Key value for chemical safety assessment

Additional information

Additin E459 was investigated for point mutagenic effects according to OECD TG 471 and GLP using S. typhimurium TA 1535, TA 1537, TA 98, TA 100 and TA 102 in the presence and in the absence of a metabolic activation systen. The test was performed using the the plate incorporation and the pre-incubation methodology with doses up to and including 5000 µg/plate.

None of the 5 strains used showed a dose-related and biologically relevant increase in mutant counts over those of the solvent controls in the plate incorporation test. This applied both to the tests with and without S9-mix and was confirmed by the results of the pe-incubation trials.No bacteriotoxic effects or precipitations of the substance were observed. The positive controls increased mutant counts to well over the solvent controls, and thus demonstrated the sysem's sensitivity and the activity of the S9-mix.

Therefore, Additin E 459 was considered to be non-mutagenic in the Ames test under the conditions reported.

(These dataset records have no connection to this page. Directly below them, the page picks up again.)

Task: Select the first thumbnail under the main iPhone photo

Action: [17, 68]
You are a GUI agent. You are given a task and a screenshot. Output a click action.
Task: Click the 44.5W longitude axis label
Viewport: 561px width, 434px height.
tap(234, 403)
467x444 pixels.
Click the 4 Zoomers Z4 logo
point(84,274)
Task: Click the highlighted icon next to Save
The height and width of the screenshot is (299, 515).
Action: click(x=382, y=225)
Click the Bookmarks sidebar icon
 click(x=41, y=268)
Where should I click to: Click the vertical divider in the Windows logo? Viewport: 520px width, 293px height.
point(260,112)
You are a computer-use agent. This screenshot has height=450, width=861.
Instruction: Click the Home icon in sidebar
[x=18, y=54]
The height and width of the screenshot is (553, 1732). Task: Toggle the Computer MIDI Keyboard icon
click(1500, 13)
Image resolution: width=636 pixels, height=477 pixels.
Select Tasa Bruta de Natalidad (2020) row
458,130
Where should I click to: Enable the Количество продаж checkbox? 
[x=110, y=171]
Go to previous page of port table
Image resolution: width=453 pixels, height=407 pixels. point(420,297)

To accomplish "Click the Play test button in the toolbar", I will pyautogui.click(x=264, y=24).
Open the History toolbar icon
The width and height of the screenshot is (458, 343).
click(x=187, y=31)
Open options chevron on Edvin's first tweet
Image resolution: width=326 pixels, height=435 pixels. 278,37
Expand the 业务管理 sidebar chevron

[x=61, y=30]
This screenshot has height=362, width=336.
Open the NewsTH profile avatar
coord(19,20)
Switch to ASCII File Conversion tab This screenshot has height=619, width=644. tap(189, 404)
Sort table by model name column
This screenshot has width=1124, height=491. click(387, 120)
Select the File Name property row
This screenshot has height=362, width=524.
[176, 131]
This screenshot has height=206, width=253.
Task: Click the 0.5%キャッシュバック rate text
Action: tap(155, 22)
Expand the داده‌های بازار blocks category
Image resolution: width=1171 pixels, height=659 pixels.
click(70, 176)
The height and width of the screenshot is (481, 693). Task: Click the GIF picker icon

Justification for selection of genetic toxicity endpoint
The available study is performed according to OECD Guideline No. 471 under GLP conditions and was evaluated with Klimisch score 1

Short description of key information:
Additin E459 was investigated for point mutagenic effects according to OECD TG 471 and GLP using S. typhimurium TA 1535, TA 1537, TA 98, TA 100 and TA 102 in the presence and in the absence of a metabolic activation systen. The test was performed using the the plate incorporation and the pre-incubation methodology with doses up to and including 5000 µg/plate. Additin E 459 was considered to be non-mutagenic in the Ames test under the conditions reported.

Endpoint Conclusion: No adverse effect observed (negative)

Justification for classification or non-classification

Based on the available data no classification is required.